大切な家族のことを想って、一生懸命で、いつまでも母であってもらいたいと願っている証拠です。
「優しくできない」感情は、気を許せる家族だから
知らない他人を看ているわけではありません。
血の繋がった家族と関わっています。
幼い頃からあなたを手塩にかけて育ててくれたお母様です。
介護をしていると色々な気持ちが頭をよぎると思います。
それでいいです。
私は専門職として「認知症のリハビリ」に関わってきました。
利用者様、患者様の本当の家族にはなれませんが、それに近い存在でなければ見えないことも多かったです。

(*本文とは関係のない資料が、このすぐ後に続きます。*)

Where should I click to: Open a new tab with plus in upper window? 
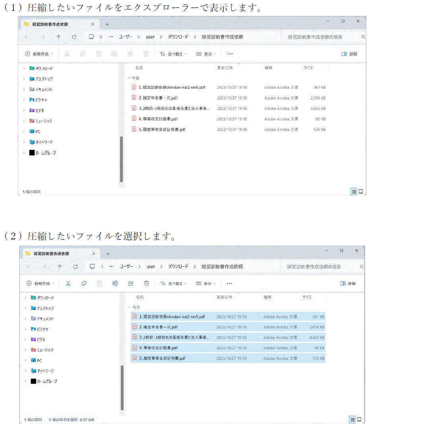107,24
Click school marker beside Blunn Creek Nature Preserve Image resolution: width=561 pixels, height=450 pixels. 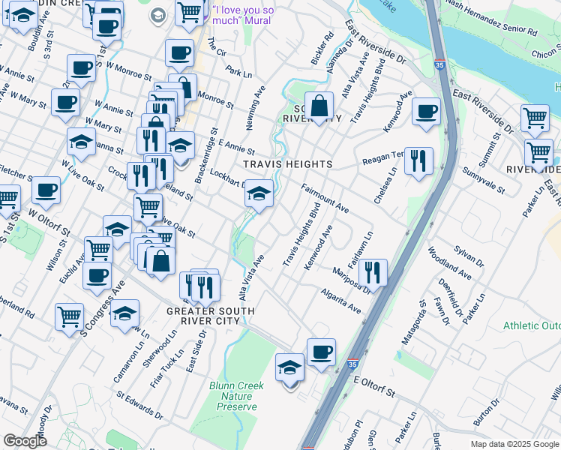tap(290, 368)
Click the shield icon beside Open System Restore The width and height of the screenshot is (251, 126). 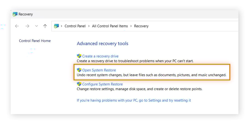point(79,70)
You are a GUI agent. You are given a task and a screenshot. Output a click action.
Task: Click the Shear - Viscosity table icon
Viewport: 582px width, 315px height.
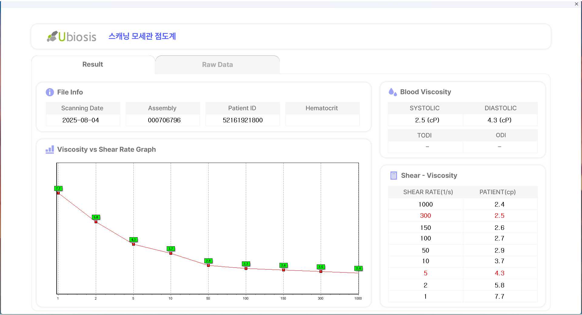point(393,176)
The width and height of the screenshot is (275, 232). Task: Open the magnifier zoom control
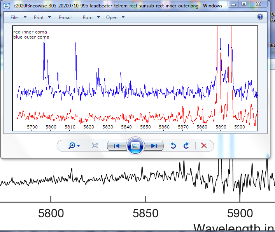pos(73,146)
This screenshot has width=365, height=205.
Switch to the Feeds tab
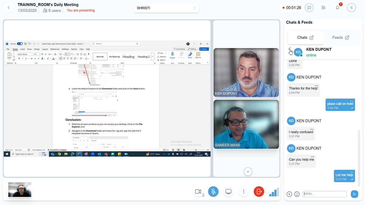[340, 38]
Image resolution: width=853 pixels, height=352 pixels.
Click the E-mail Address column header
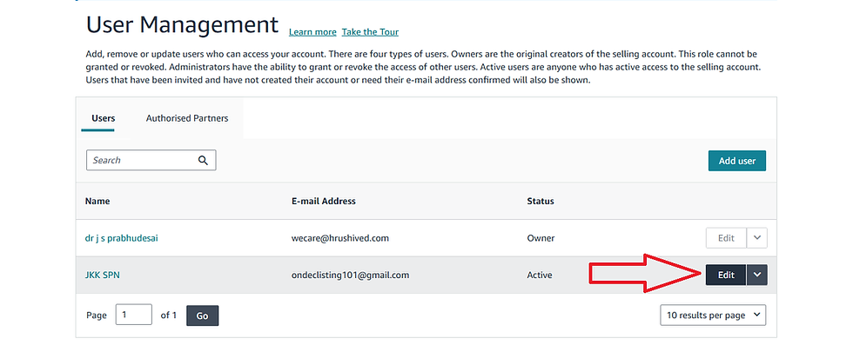point(324,201)
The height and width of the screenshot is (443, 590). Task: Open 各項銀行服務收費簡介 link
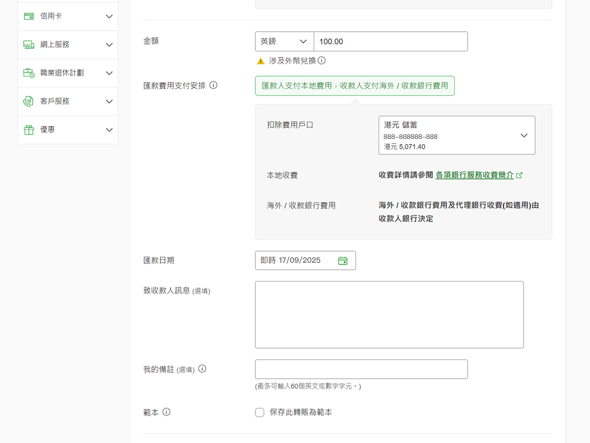tap(475, 175)
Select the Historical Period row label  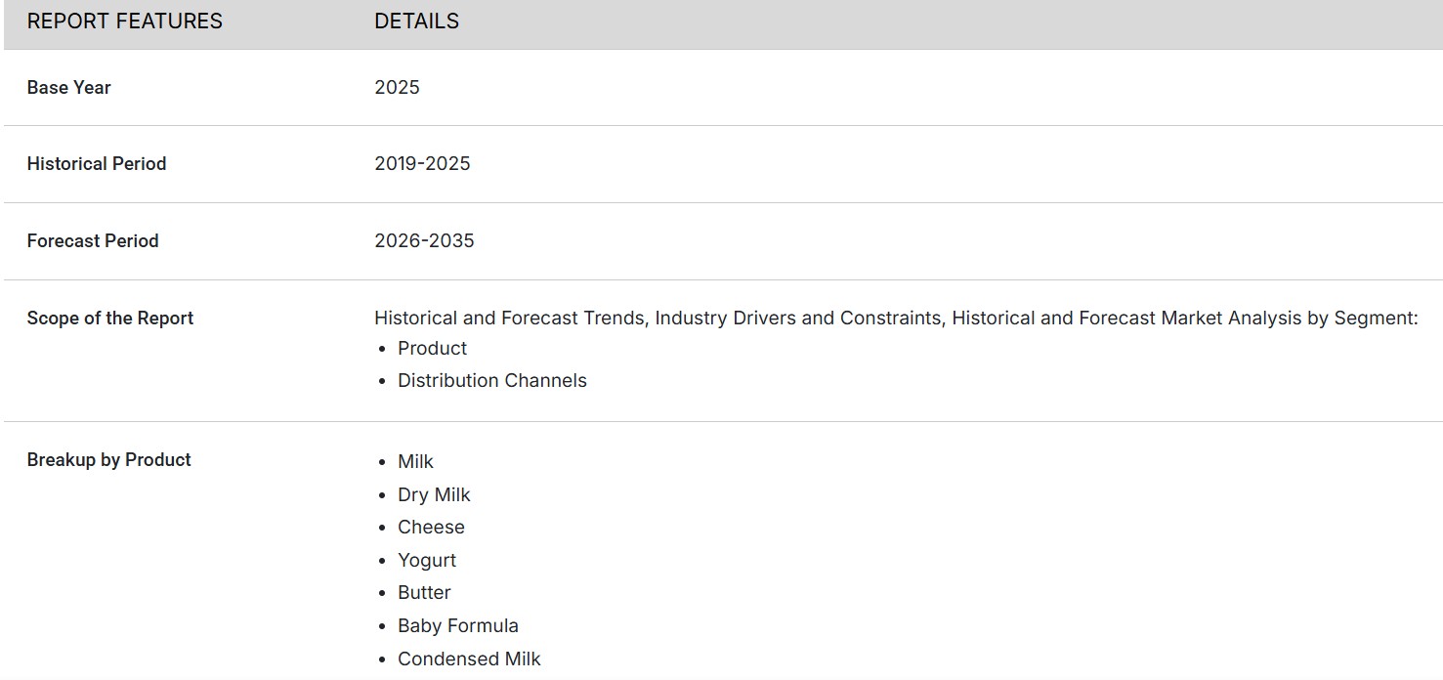[96, 164]
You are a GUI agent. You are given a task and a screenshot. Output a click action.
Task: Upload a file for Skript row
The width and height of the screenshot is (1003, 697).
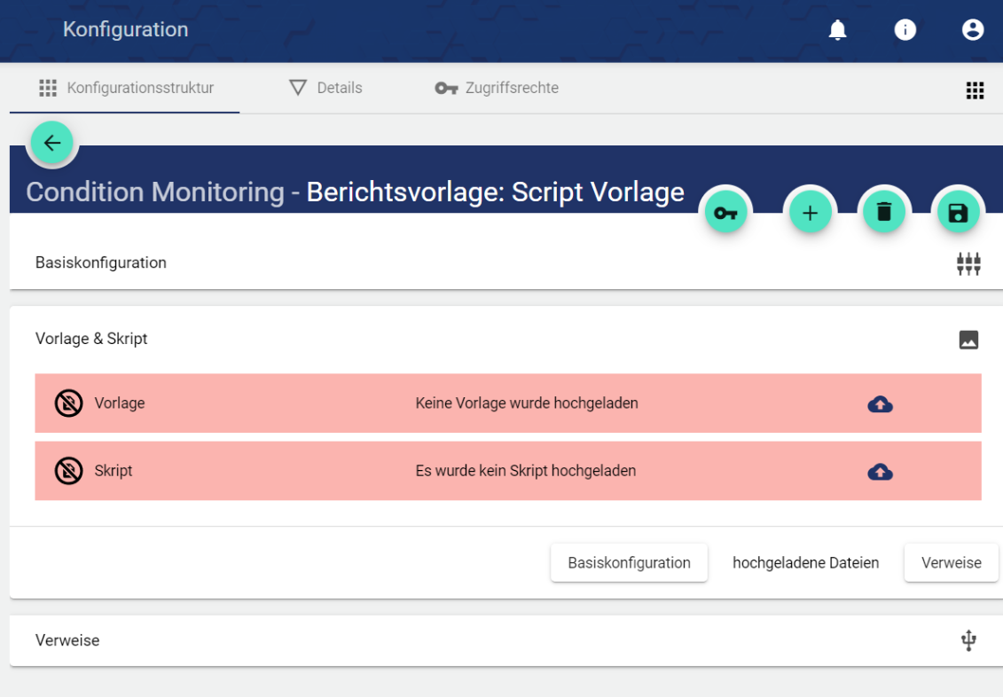coord(880,472)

サービスを提供する側でしたが、気持ちとしては家族に近い存在でありたいと願って関わってきました。
人としての距離感が近いから起こる感情
「優しくできない」のは距離感が近いからです。
それは、「あなた」が素直な気持ちで関われているから。
物忘れが重度であれば、毎回「はじめて会った人」という認識になる方もいますが、「家族」は最後まで記憶に残っている人が多かったです。
優しくできなかった「あなた」であっても、お母様にとっては「素直なあなた」が映っています。
実は駆け出しのころ、私は認知症の利用者様(A様)に注意をしてしまったことがあります。
ことばの表現を変えると「怒ってしまった」です。
リハビリでも優しくできませんでした。
振り返ると経験不足で、専門職としては失格です。
その時の、私の本当の気持ちは「転んで骨折してもらいたくなかった」です。
大好きなお婆ちゃんでしたので、怪我だけはしてもらいたくなかったというのが真意です。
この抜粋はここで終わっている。